_Text shown_.
COMMENTARY

For the love of Mexican cuisine: Revisiting "Like Water for Chocolate" on its 30th anniversary

At a time when Mexican cuisine was narrowly defined in the U.S., the film showed viewers so much more

By Ximena N. Beltran Quan Kiu

A Chicago-based writer, her work has appeared in The New York Times, Food & Wine

Published July 4, 2022 5:30PM (EDT)

Woman making Mayan tamale (Getty Images/Thomas Barwick)
Woman making Mayan tamale (Getty Images/Thomas Barwick)

The scene where Pedro is hypnotized by Tita's dangling breast as she hovers over a metate, an indigenous grinder, used to pulverize the almonds and sesame seeds for her turkey mole, stayed with me for more than 20 years. I was a pre-teen and probably too young to be watching  "Like Water for Chocolate," a movie based on the 1989 book by Mexican writer Laura Esquivel. At the time of its release, it was the highest-grossing foreign film in the U.S. To this day, it remains in the top 10 of the most profitable foreign-films.

The film left an undeniable mark on me. As a child, I did not have the words, experiences or range of emotions to understand what the two were feeling — but I knew I wanted to feel the passion of a love so intense that the possibility of a thousand worlds erupts when you lock eyes with someone you love. I recently rewatched the film for no other reason than to be swept away in the power of love. What I didn't expect was to find a heedy homage to Mexican culture, the power of cuisine and the emotions it provokes — which are akin to love. 

In 1992, the year of the film's release, Mexican restaurants were not receiving Michelin stars or James Beard awards. "Like Water for Chocolate," showcased the complexity and sophistication of Mexican cuisine.. The movie spotlights diverse ingredients and highlights indigneous culture in a way that we've only begun to see celebrated in the last decade in restaurants such as Pujol in Mexico City, La Guelaguetza in Los Angeles and Tzuco in Chicago. It is a rich and revolutionary piece of cinema examining cultural and gender politics through a tale of food.

The tale revolves around Tita de la Garza, a young woman from the Rio Grande, who, because of bad fortune, is prohibited from marrying. Family tradition dictates that the youngest daughter in the De La Garza family must attend to her mother until she dies. When Pedro, a handsome and local boy arrives to ask for Tita's hand in marriage, Elena, the matriarch, rejects his request and instead offers Rosaura, her eldest daughter, as a wife. Pedro agrees to the union. He justifies his actions with the belief that marrying Rosaura at least allows him to live in the same home as Tita, therefore being close to his one and true love. The story unfolds with these two lovers grappling with the consequences of this decision and the enormity of their feelings for one another.

_Stored rows_.
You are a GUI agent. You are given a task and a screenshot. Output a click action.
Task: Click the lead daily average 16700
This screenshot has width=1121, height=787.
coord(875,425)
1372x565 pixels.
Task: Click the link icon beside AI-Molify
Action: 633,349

_Directions_. Print everything from "The film left" down to "akin to love." in the commentary on "Like Water for Chocolate," word for word. You won't need the listing.

_Solved exercise_.
The film left an undeniable mark on me. As a child, I did not have the words, experiences or range of emotions to understand what the two were feeling — but I knew I wanted to feel the passion of a love so intense that the possibility of a thousand worlds erupts when you lock eyes with someone you love. I recently rewatched the film for no other reason than to be swept away in the power of love. What I didn't expect was to find a heedy homage to Mexican culture, the power of cuisine and the emotions it provokes — which are akin to love.